* [Written problem]:
Rewrite the records below with "Open" changed to "Select" wherever it appears, keeping everything else the same and leaving out the pictures.

-- BEGIN Entries provided --

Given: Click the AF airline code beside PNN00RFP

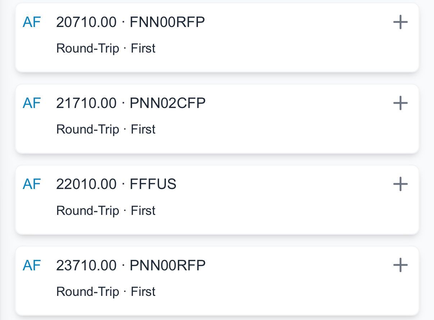Looking at the screenshot, I should 32,266.
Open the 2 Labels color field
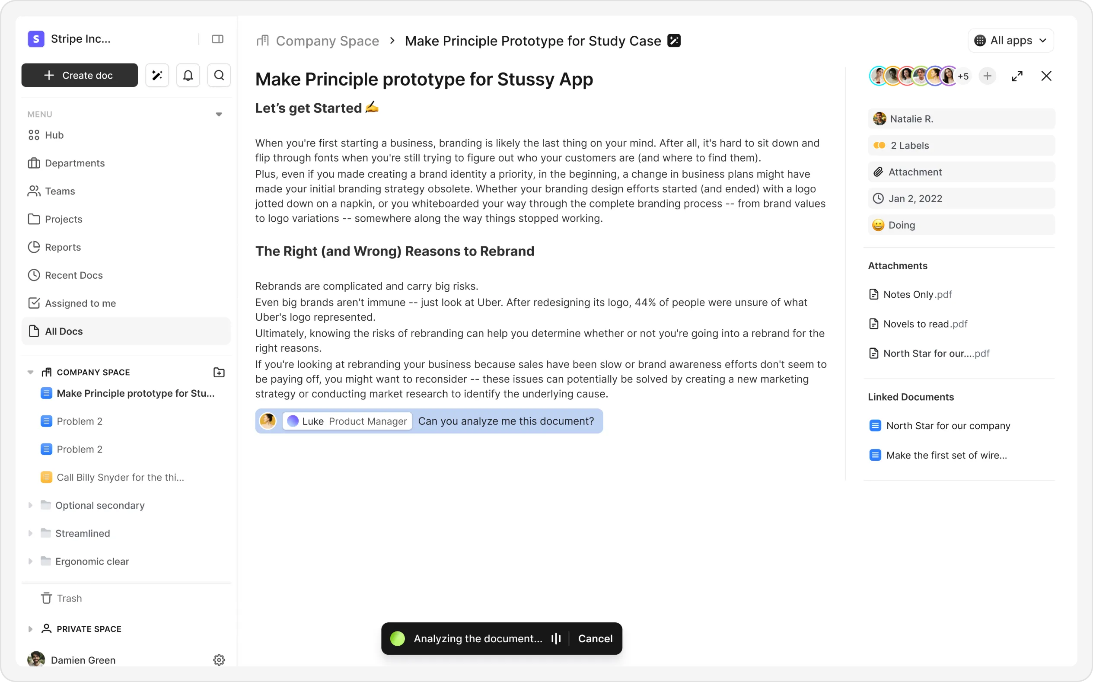This screenshot has width=1093, height=682. tap(961, 146)
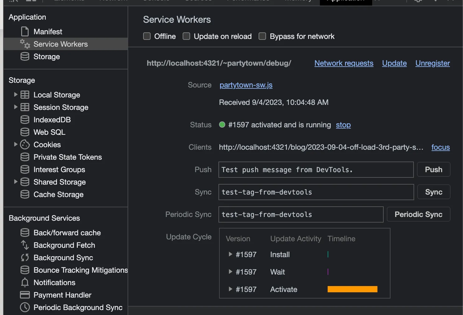
Task: Click the Background Fetch arrows icon
Action: (x=25, y=245)
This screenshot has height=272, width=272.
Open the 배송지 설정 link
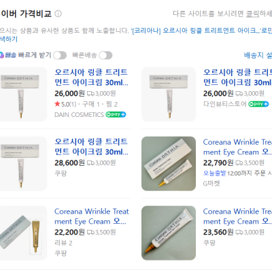click(258, 55)
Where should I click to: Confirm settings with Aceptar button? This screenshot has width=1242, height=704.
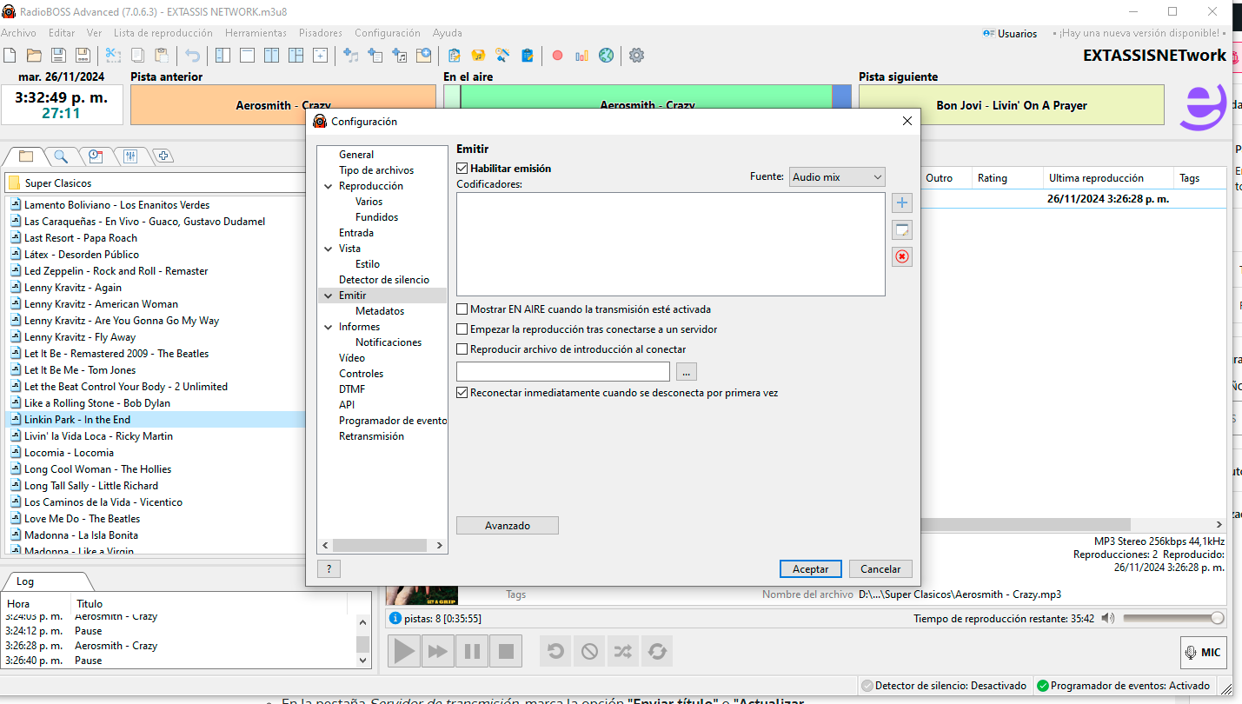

-- END Entries provided --

* [Result of this exercise]:
Given: Click the AF airline code beside PNN00RFP

Looking at the screenshot, I should 32,266.
Select the 2 Labels color field
This screenshot has width=1093, height=682. tap(961, 146)
Task: Click the Background Fetch arrows icon
Action: (x=25, y=245)
This screenshot has height=272, width=272.
Select the 배송지 설정 link
click(258, 55)
Where should I click to: Confirm settings with Aceptar button? This screenshot has width=1242, height=704.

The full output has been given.